- **Selected text**
+ + + + + + +

Early life and education
He was born David-Andrew Wallach in Denver, Colorado, and moved to Appleton, Wisconsin, before he was two years old. He attended the University School of Milwaukee, where he was a two-time national finalist in the Federal Reserve's Fed Challenge monetary policy competition.

Wallach went on to attend Harvard University. During his time at Harvard, he studied African-American studies under Henry Louis Gates Jr. and graduated in 2007, receiving both the Alain Locke Prize for the most outstanding scholar in African-American Studies and the Andrew Ramroop prize. He received Harvard's first certificate in the Bantu language Gikuyu. While at Harvard, he auditioned against future Academy Award-winning director Damien Chazelle for the role of drummer in future Academy Award-winning composer Justin Hurwitz's band; Chazelle won and Wallach became the lead singer.

+ + + + + + +

- **Dataset content**
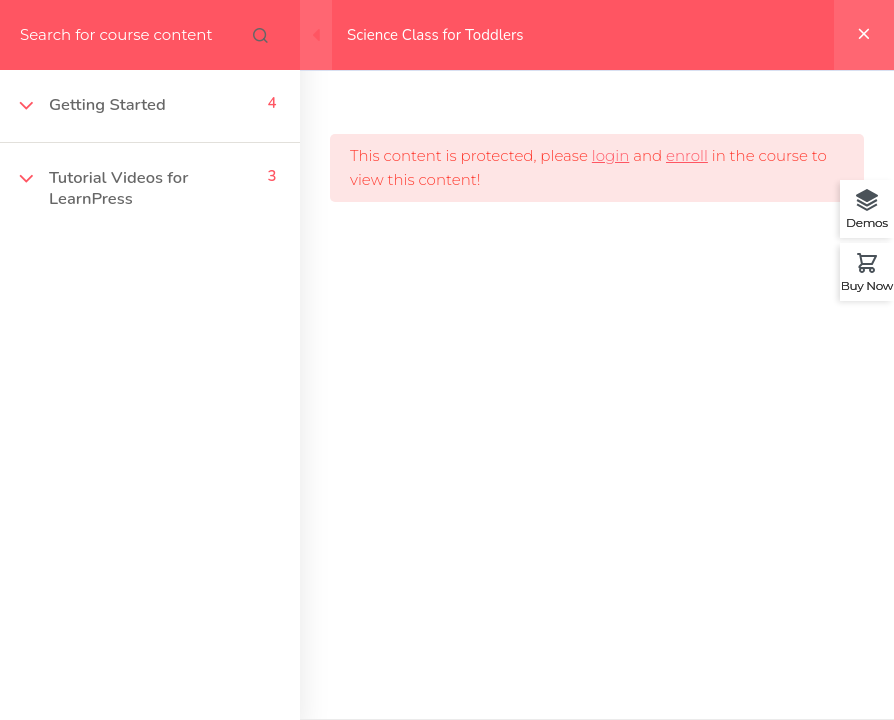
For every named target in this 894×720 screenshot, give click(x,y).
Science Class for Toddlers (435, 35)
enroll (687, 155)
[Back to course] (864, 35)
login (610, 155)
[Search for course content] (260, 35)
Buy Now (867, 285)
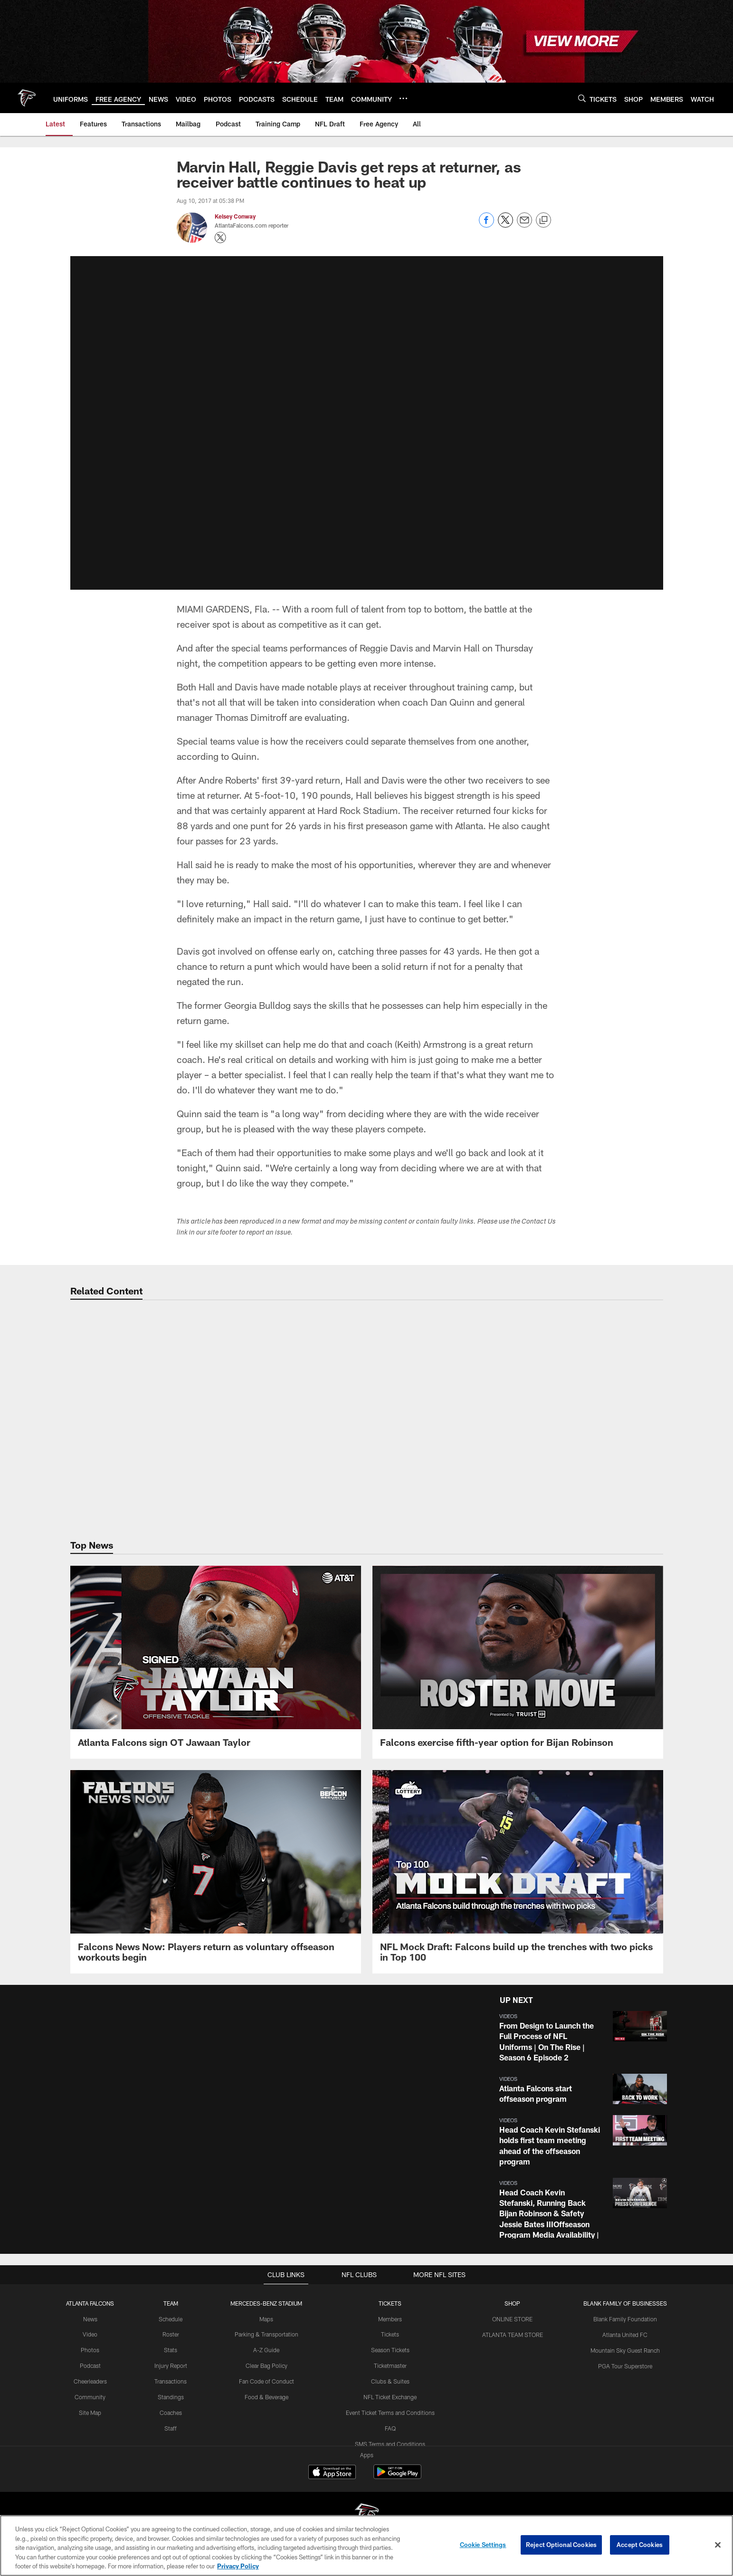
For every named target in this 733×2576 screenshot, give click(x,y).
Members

+ + + + + + +

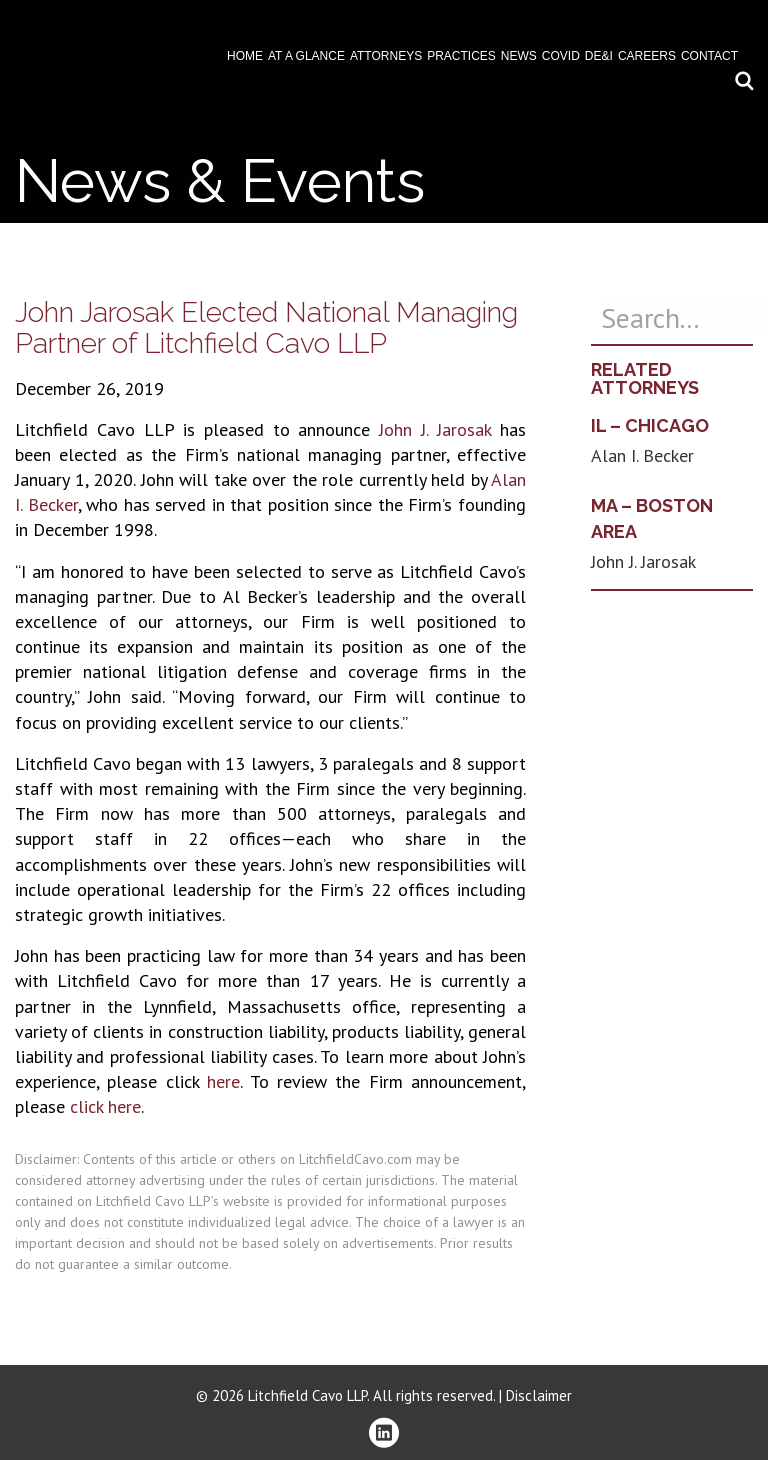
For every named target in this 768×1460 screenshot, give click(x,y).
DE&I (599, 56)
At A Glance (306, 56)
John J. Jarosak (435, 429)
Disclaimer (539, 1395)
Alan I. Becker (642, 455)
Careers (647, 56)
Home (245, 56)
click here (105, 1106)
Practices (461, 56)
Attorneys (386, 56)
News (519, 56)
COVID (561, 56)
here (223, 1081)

+ + + + + + +

- **Your goal**
Reproduce word for word everything in the passage on Wallach's early life and education from "Early life and" down to "monetary policy competition.".

- **Exercise answer**
Early life and education
He was born David-Andrew Wallach in Denver, Colorado, and moved to Appleton, Wisconsin, before he was two years old. He attended the University School of Milwaukee, where he was a two-time national finalist in the Federal Reserve's Fed Challenge monetary policy competition.